Il presidente della Provincia di Grosseto, Emilio Bonifazi, interviene sulla strage di pesci che si è verificata nella laguna di Orbetello:
“La Provincia di Grosseto è accanto al territorio di Orbetello pesantemente colpito dalla vera e propria calamità naturale che ha interessato la laguna – dichiara Bonifazi -. Le temperature altissime dell’aria e soprattutto dell’acqua marina, accompagnate ad un’escursione termica tra il giorno e la notte praticamente nulla, hanno provocato un danno ambientale ed economico dalle dimensioni che non hanno precedenti”.
“Accanto ai pescatori locali, ai quali va tutta la mia solidarietà, pagheremo per anni l’accaduto e mi aspetto un concreto sostegno finanziario di natura pubblica. Ora dobbiamo mettere ordine rispetto a quanto avvenuto e studiare il modo di far rinascere la laguna uscendo definitivamente da una cultura emergenziale – continua il presidente della Provincia -. Stiamo già puntando ad un sistema gestionale capace di consolidarsi e di fare prevenzione rispetto a modificazioni climatiche ormai evidenti, che non sono più un fatto eccezionale, ma una realtà con cui ci confrontiamo da tempo e in tutte le stagioni dell’anno”.

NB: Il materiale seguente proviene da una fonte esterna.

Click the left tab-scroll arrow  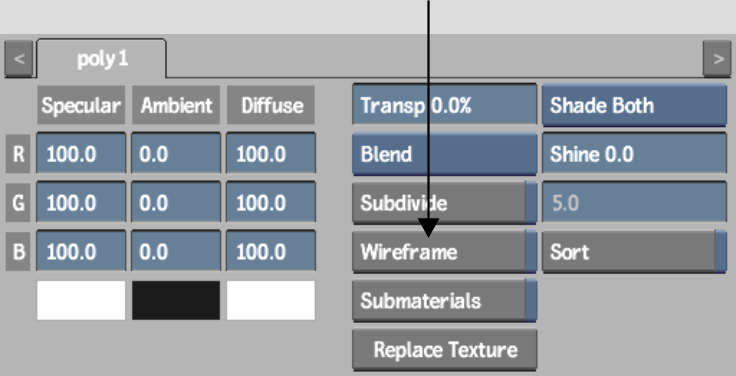[19, 59]
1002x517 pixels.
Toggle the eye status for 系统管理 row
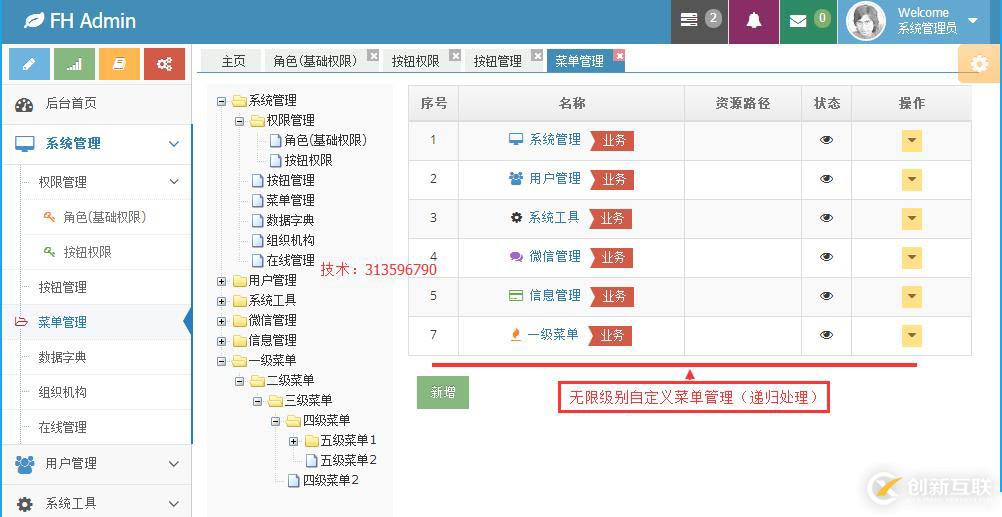point(826,140)

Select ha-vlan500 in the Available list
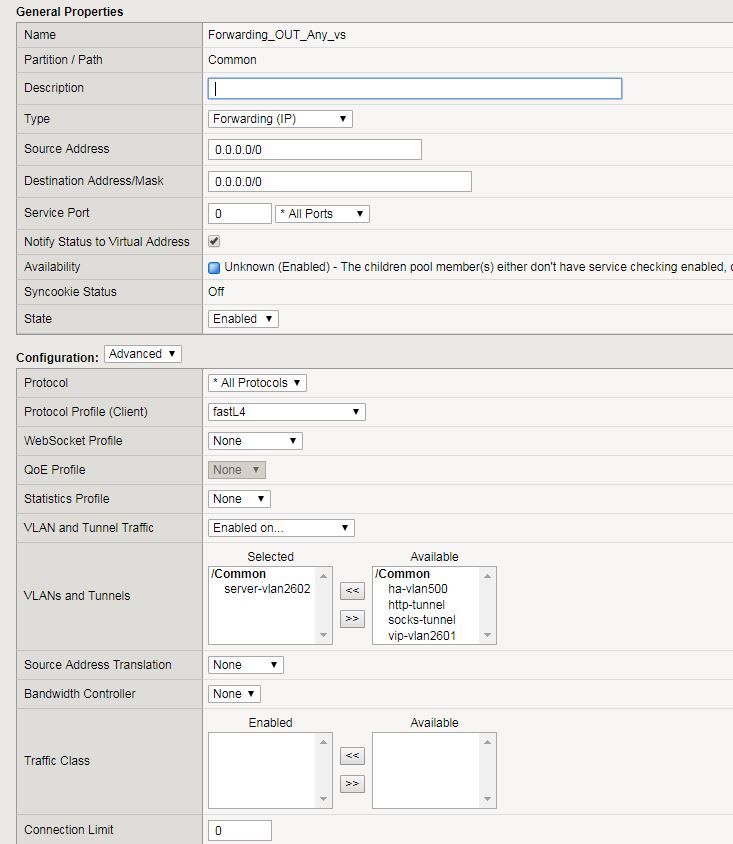click(418, 589)
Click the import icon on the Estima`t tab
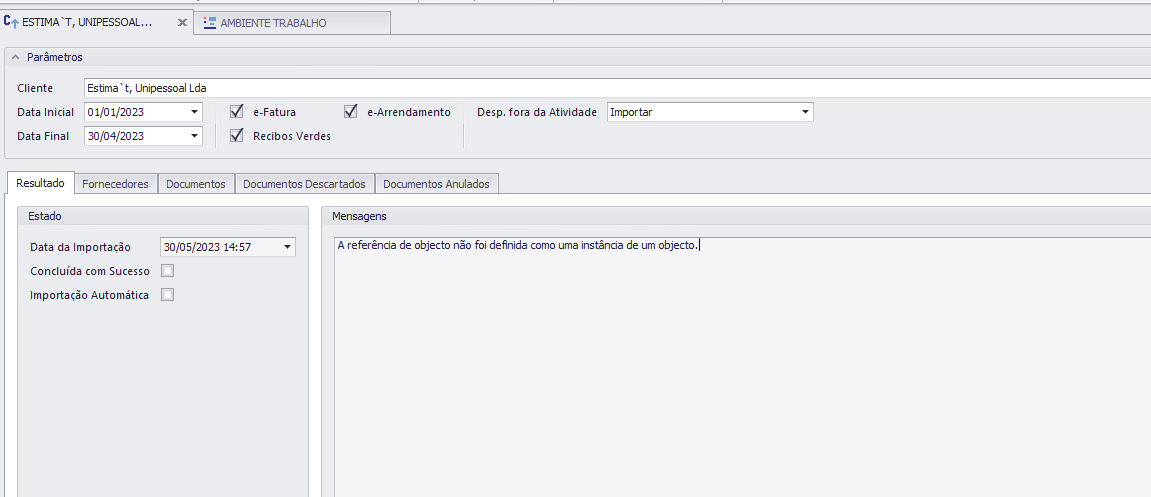Screen dimensions: 1151x497 11,21
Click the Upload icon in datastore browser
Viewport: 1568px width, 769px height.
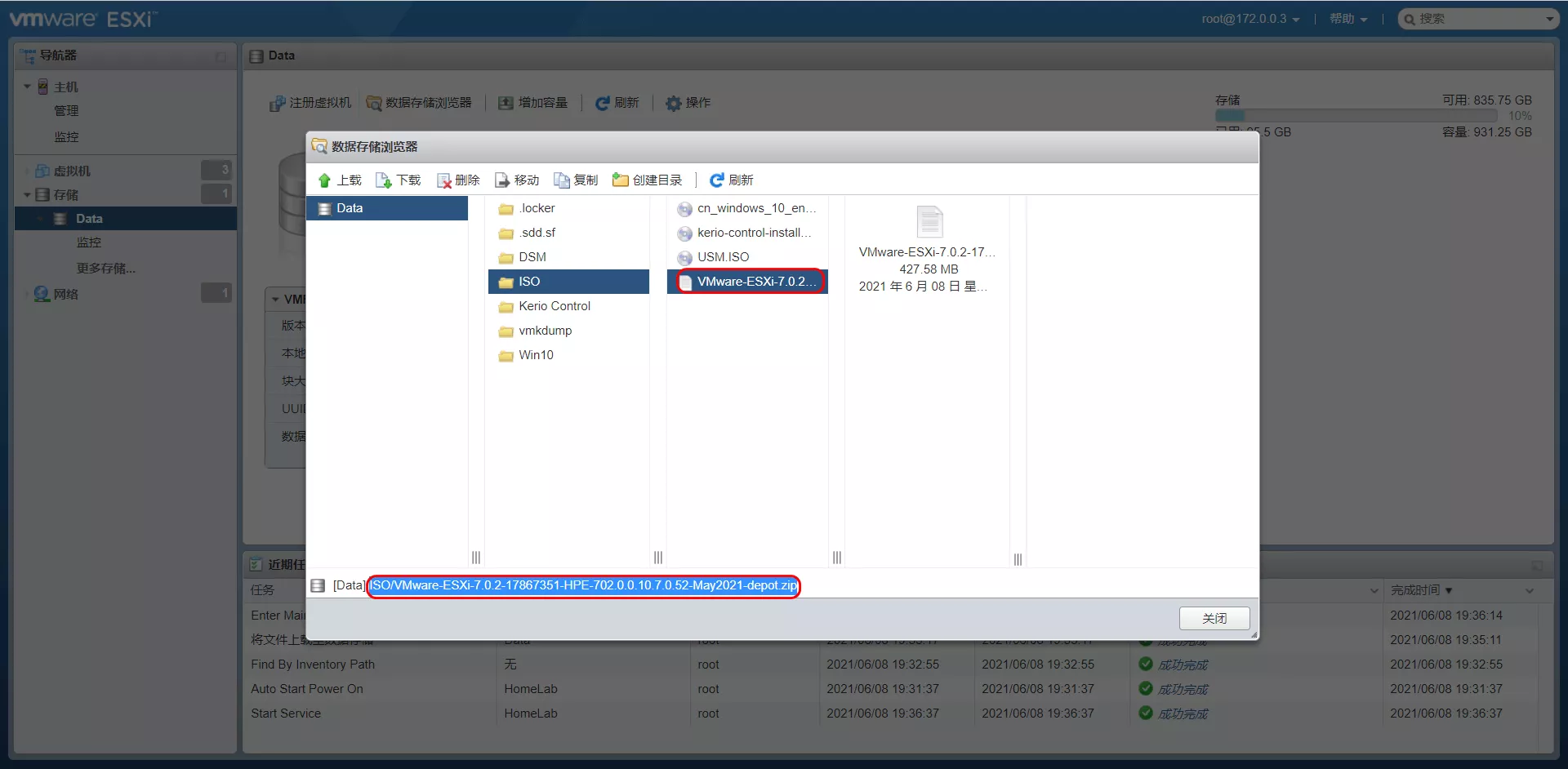pos(325,180)
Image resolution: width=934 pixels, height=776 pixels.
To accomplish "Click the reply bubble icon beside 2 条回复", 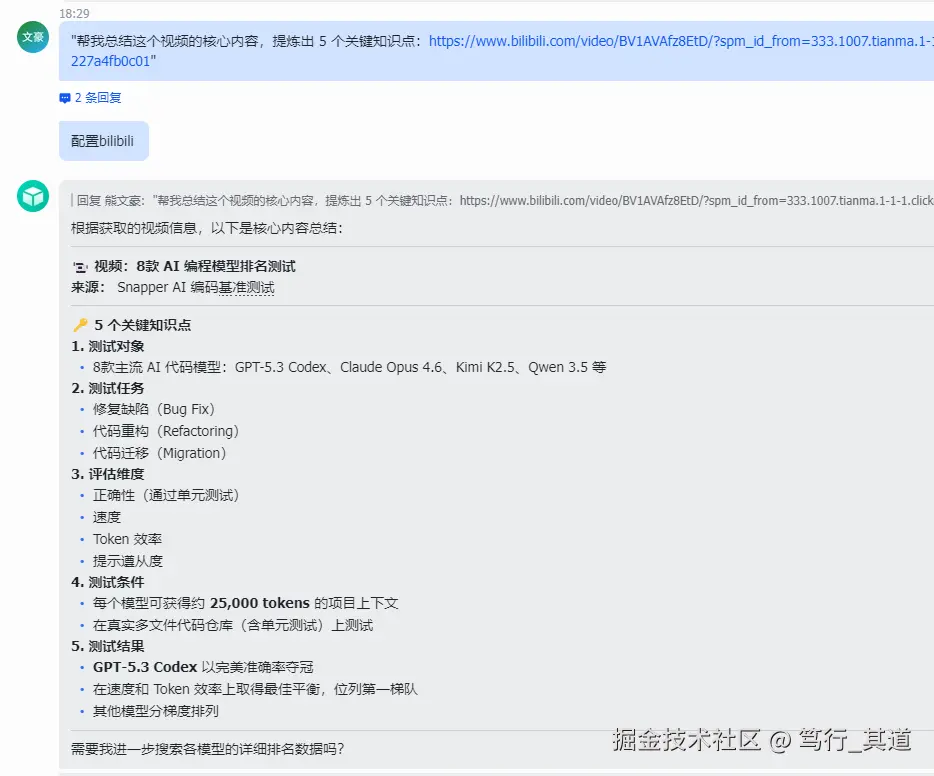I will tap(63, 97).
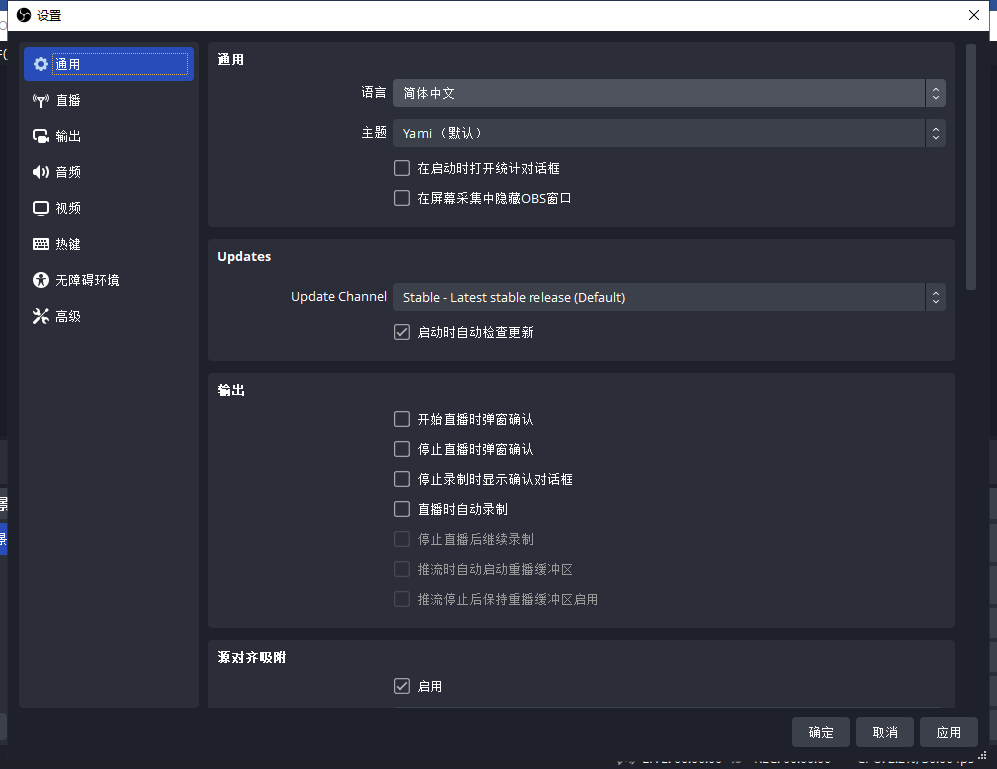Image resolution: width=997 pixels, height=769 pixels.
Task: Click the 视频 monitor icon
Action: (40, 208)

“Non sono in grado di valutare la validità o meno delle scelte tecniche compiute negli ultimi decenni e negli ultimi giorni. Non è infatti facile far coesistere acqua del mare, livelli della laguna, area protetta e attività economiche, soprattutto in condizioni tanto estreme come quelle che si sono verificate in queste ultime settimane e che tutti hanno potuto personalmente verificare, lungo qualunque spiaggia del litorale maremmano e, in generale, in tutto il Mar Tirreno, in questi giorni il più caldo tra le coste mediterranee, anche di quelle nordafricane – termina Bonifazi -. Sono certo che adesso sapremo reagire in maniera compatta e senza strumentalizzazioni. Dobbiamo infatti essere al fianco di chi anche in questo momento sta lavorando incessantemente per riportare ad un minimo di normalità la situazione ambientale della laguna, evitando guai peggiori, e per ricreare le condizioni capaci di far ripartire un’economia della pesca ora devastata”.